• _Work instructions_
Return, unchanged, the lines beginning with the line that contains "Given: Click the watchlist star toggle" and running through the line that contains "(x=934, y=401)".

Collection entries
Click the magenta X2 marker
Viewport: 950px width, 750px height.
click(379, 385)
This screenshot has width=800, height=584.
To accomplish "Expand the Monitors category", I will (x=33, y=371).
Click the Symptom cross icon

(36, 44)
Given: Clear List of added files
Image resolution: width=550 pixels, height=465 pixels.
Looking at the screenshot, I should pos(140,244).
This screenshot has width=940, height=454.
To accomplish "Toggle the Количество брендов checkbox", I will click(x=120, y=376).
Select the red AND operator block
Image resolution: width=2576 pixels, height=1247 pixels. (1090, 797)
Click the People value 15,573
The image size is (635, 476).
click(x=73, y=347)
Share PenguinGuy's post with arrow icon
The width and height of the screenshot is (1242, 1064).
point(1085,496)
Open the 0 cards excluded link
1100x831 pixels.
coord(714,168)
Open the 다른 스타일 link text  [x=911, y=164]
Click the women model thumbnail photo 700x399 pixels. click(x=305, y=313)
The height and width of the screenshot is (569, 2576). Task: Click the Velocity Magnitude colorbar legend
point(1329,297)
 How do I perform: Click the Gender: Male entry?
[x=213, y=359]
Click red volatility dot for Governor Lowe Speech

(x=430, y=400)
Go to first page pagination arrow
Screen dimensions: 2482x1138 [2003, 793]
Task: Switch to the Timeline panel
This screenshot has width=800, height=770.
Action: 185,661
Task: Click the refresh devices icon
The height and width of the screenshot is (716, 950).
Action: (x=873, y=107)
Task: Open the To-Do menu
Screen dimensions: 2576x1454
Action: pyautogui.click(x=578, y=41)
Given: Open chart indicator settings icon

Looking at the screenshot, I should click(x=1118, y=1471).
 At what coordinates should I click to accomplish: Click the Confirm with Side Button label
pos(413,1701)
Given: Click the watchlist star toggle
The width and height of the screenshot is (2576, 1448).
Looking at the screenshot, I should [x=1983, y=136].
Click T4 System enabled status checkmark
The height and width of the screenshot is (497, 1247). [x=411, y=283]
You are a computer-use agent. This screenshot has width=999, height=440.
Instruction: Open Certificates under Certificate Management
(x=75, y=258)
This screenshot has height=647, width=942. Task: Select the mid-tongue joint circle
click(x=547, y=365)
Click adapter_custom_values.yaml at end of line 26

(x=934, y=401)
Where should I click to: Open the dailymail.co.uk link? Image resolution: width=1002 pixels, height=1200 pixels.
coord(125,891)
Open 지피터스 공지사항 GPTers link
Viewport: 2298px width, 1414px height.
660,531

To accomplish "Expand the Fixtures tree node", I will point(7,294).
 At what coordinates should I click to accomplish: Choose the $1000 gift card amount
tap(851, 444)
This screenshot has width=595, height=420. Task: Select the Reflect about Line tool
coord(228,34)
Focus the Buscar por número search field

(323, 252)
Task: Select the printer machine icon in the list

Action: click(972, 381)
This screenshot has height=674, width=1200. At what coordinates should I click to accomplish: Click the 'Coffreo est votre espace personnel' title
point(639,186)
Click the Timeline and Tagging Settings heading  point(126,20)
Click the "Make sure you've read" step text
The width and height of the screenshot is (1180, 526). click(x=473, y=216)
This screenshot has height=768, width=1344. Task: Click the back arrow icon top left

• _Task output_
Given: Click the watchlist star toggle
The width and height of the screenshot is (2576, 1448).
Looking at the screenshot, I should [x=1983, y=136].
Click T4 System enabled status checkmark
The height and width of the screenshot is (497, 1247). [x=411, y=283]
You are a computer-use agent. This screenshot has width=999, height=440.
Instruction: Open Certificates under Certificate Management
(x=75, y=258)
This screenshot has height=647, width=942. Task: Select the mid-tongue joint circle
click(x=547, y=365)
Click adapter_custom_values.yaml at end of line 26

(x=934, y=401)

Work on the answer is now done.